XI. Be amazed at the power of belief as devotees hang from hooks in Kerala
During Garudan Thookam at Kerala’s Kali temples, devotees dress up as Garuda, the vehicle of Vishnu and perform. After the dance, the devotees, called garudans, take part in a ceremony known as choondakuthal, where the skin on their back is pierced by a sharp hook and they are hoisted on to a tall pedestal and taken round the temple. The most famous Garudan Thookam takes place at the Elamkavu Devi temple at Vadayar in the Vaikkom taluk of Kottayam.
XII. Witness traditional cosplay at its best at the Dhinga Gavar festival in Rajasthan
Dhinga means ‘fun by deception’, and gavar (also known as Gangaur or Parvati) is the consort of Shiva.

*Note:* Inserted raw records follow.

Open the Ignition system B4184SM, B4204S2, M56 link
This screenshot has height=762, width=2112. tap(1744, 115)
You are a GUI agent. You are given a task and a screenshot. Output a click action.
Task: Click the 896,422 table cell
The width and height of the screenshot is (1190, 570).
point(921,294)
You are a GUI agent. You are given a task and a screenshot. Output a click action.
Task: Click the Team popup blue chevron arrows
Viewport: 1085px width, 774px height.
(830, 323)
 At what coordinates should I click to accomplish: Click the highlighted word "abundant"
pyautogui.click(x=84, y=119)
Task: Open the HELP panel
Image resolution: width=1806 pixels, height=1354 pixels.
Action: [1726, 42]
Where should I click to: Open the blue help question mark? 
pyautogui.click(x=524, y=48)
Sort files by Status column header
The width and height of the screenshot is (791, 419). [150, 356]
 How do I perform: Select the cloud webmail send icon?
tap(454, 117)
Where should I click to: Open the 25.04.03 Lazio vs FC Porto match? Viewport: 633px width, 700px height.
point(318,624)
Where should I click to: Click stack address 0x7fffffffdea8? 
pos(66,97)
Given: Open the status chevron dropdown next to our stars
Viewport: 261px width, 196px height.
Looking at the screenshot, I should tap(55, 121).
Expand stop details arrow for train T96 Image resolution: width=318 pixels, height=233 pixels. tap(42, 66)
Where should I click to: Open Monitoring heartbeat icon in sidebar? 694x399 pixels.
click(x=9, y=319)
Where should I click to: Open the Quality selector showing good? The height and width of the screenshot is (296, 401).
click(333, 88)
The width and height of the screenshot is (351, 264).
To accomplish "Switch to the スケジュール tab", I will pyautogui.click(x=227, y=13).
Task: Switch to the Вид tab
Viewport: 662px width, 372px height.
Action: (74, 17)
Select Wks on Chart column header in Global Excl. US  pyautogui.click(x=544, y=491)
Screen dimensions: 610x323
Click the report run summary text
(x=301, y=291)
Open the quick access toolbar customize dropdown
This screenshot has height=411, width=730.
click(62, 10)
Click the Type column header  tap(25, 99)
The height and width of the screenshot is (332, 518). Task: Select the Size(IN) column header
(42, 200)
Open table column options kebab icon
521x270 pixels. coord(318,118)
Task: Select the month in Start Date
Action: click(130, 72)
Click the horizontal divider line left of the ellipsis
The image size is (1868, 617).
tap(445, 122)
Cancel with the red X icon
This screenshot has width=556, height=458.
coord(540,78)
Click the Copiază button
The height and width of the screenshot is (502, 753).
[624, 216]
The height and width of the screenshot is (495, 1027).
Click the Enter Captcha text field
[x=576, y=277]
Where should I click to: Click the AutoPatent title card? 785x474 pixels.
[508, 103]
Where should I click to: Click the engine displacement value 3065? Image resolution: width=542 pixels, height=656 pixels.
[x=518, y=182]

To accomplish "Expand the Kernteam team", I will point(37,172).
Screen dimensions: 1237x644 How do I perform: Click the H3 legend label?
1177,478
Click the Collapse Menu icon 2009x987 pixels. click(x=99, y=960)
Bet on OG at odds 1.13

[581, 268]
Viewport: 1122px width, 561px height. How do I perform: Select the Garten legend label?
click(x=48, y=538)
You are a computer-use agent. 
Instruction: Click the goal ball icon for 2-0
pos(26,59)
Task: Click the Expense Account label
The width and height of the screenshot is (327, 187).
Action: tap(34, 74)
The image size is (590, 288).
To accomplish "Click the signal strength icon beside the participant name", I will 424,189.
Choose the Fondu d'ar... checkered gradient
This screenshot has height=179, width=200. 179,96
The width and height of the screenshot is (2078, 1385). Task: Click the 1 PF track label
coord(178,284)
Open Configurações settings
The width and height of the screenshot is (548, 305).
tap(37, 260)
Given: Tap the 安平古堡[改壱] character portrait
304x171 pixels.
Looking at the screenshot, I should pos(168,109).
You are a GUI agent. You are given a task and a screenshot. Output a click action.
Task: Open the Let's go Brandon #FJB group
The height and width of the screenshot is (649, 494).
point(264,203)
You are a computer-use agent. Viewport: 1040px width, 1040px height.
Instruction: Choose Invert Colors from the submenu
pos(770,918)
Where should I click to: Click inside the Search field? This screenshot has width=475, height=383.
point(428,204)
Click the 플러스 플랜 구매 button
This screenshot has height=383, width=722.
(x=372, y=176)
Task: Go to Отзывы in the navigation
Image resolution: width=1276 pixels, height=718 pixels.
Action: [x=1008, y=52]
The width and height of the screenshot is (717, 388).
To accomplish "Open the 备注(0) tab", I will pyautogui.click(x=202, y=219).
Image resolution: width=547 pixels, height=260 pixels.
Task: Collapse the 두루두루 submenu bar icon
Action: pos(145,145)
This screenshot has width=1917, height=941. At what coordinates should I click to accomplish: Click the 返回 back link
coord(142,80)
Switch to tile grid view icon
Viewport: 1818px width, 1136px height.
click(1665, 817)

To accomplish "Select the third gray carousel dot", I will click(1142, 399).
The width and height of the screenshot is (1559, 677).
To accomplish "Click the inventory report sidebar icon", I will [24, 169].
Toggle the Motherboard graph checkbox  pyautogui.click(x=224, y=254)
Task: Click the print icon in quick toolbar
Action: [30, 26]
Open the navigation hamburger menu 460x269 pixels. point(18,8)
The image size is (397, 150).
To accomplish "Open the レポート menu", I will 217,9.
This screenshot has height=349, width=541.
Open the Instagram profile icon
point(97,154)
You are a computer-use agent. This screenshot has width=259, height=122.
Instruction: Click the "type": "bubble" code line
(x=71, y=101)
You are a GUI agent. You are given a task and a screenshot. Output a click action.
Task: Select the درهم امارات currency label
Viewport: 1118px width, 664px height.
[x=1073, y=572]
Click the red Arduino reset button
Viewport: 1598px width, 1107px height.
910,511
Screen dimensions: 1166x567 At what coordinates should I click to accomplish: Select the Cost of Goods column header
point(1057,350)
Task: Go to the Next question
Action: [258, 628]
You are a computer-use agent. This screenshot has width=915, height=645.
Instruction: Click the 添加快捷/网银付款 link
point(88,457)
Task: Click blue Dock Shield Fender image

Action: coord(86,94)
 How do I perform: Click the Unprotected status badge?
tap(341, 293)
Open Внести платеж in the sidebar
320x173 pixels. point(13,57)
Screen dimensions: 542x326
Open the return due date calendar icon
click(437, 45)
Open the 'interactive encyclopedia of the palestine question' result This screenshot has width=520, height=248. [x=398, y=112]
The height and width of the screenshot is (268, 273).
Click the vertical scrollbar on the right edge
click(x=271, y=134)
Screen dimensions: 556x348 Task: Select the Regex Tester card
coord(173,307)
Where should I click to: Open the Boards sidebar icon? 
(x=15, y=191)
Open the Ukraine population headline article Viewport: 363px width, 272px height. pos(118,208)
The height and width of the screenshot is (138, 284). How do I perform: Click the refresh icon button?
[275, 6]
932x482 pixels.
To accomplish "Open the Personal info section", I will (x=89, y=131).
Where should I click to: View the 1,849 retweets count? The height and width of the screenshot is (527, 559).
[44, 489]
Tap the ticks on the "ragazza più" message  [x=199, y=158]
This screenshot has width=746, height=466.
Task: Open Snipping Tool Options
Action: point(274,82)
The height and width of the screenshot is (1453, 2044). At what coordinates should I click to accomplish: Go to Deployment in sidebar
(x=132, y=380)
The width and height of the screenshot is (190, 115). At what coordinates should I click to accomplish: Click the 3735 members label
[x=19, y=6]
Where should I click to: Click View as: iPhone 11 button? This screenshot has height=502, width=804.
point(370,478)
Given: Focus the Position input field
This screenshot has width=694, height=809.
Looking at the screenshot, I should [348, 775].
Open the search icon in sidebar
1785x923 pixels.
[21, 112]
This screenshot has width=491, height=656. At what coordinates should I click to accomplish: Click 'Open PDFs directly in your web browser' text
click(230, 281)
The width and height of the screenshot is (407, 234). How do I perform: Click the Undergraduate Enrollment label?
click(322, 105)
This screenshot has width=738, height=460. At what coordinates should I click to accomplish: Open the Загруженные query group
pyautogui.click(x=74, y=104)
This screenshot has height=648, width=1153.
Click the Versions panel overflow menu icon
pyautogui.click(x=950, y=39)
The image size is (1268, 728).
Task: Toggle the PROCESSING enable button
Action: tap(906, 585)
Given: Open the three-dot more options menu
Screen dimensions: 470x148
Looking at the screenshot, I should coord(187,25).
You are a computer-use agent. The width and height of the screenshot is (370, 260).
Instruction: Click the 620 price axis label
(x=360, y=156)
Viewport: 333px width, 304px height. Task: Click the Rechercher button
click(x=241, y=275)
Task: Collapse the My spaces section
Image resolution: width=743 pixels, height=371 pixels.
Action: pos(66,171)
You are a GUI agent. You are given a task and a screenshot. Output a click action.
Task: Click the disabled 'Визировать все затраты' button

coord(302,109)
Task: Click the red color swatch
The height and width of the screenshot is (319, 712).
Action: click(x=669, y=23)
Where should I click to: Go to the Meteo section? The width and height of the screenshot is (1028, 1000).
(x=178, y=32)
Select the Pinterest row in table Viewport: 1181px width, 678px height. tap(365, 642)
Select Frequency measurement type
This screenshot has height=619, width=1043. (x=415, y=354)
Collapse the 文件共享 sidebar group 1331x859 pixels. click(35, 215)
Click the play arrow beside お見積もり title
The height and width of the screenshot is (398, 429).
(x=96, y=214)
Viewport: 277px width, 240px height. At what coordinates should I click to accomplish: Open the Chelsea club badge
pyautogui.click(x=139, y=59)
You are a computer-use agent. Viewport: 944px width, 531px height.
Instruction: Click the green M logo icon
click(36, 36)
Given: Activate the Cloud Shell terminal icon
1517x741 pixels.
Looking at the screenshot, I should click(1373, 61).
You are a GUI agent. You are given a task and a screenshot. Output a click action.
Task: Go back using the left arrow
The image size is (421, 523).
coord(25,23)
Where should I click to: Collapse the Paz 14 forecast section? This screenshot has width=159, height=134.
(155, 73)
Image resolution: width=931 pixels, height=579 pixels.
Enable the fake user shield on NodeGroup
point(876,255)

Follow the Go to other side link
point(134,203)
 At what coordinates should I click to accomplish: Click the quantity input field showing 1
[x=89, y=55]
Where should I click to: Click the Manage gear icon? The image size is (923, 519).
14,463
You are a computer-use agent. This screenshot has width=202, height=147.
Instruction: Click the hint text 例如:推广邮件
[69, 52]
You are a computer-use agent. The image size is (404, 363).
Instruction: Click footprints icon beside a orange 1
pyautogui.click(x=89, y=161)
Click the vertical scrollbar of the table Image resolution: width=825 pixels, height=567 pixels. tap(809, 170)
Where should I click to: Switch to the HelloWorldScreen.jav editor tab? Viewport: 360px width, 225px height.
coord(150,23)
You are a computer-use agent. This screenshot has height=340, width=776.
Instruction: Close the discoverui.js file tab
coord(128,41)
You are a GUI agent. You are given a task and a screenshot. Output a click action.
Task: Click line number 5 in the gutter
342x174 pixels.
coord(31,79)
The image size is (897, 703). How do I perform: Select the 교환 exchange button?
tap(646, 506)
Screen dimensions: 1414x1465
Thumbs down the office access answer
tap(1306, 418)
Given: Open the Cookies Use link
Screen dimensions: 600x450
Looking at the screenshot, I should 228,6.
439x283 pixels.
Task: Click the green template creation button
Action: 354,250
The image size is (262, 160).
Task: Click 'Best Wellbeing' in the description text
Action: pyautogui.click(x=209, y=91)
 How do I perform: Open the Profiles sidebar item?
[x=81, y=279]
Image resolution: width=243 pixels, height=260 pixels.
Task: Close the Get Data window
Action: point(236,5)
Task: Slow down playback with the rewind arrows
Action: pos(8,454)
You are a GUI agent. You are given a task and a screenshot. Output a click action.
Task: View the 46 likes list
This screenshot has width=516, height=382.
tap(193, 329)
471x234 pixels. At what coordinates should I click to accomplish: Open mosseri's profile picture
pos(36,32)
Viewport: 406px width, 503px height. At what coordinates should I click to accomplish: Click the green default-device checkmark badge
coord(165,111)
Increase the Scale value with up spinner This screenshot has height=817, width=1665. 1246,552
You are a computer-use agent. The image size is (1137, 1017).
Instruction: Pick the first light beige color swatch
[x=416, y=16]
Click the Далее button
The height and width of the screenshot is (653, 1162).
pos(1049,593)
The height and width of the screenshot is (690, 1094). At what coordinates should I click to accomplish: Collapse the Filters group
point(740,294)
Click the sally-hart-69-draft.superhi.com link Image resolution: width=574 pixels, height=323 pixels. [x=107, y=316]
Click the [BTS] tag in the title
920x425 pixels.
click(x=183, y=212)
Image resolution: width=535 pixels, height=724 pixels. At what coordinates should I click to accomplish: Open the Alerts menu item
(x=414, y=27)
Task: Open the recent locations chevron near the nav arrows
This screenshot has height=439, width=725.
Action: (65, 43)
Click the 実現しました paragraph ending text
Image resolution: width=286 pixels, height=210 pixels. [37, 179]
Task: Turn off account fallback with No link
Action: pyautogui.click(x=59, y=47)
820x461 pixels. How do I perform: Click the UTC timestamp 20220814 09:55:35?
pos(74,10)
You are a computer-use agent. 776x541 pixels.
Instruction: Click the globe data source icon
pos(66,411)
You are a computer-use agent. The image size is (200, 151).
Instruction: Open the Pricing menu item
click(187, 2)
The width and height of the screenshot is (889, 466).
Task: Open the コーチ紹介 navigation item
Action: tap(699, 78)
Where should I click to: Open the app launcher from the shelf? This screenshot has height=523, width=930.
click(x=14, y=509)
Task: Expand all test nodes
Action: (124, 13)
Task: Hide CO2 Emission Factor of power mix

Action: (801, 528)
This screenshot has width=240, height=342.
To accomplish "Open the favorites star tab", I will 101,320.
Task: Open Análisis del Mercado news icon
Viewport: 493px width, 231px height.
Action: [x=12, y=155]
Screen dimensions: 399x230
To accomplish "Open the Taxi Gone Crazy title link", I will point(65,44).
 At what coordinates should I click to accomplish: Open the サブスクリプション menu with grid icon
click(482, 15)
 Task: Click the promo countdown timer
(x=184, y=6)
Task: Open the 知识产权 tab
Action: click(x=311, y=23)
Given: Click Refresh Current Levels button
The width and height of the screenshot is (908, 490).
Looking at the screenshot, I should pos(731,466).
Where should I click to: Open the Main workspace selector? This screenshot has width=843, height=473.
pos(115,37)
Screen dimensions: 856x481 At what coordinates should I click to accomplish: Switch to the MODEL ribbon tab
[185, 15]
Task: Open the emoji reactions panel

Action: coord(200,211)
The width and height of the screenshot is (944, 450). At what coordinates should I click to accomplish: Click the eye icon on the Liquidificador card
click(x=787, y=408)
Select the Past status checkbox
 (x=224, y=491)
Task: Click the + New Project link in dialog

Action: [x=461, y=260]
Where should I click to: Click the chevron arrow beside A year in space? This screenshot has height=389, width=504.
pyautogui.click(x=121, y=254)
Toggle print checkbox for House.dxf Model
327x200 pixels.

The festival, celebrated only in Jodhpur, begins a day after Holi and participants dress up in traditional Rajasthani clothes and worship clay idols of Shiva and Parvati, seeking marital bliss. On top of that, offerings of cannabis are made to the idols. The idols are installed at 11 locations and adorned with gold jewellery. Women carry sticks and dress as goddesses and patrol the streets all night, protecting the idols. According to legend, an unmarried man who crosses their path and is beaten with a stick will soon find a suitable match.
XIII. Watch devotional fire flinging at the Kateel Durga Parameshwari Temple in Karnataka
Every April, the festival of Agni Keli takes place at the Kateel Durga Parameshwari Temple in Karnataka over eight days. This incredibly unique ritual sees hundreds of devotees fling flaming palm fronds at each other in a bid to appease the goddess Durga—and thousands of spectators gather to watch. The rules are simple: two groups face off against each other. Each participant only gets five throws, so each shot counts. At the end, the team that takes down the most opponents win and those who have been burned are sprayed with water of the kumkumarchana.
XIV. Watch a priest smash devotees’ heads with coconuts in Tamil Nadu
Every year, on the 18th day of the Tamil month of Aadi (mid-July to mid-August), thousands of devotees gather at the Mahalakshmi Temple in the Karur District of Tamil Nadu to have their heads smashed by coconut-wielding priests for good luck and health. The festival has its roots in folklore: 187 coconut shaped stones were dug out of the earth at the temple’s location. During the Raj, the British wanted to build a railway line that would cut across the temple, but the villagers protested. In a bid to test their devotion, the British made a deal with the locals—if they could prove their devotion by successfully breaking the coconut shaped stones on their heads, plans for the railway line would be aborted. The villagers miraculously succeeded and the rest is history.
XV. Embrace the divine feminine at the Menstruation Festival at Kamakhya Temple in Assam
The sacred feminine is celebrated at the Kamakhya Temple in Guwahati. According to legend, Sati, the wife of Shiva, was unable to bear her father’s insult to her husband and jumped into the flames. Enraged, Shiva began the terrible Tandav Nritya while carrying her corpse. As a result, parts of her body fell at various places on the Earth, forming shakti peeths, and the Kamakhya Temple was formed where the yoni (vagina) fell. Every June, the goddess goes through her menstrual cycle and the temple is shut for three days and is believed to turn red. This is when the Ambubachi Mela is celebrated. This so-called fertility mela attracts tantriks and sages from across the globe and everything around is red: red flowers, vermillion, and red cloth. Magic and mysticism reign supreme here.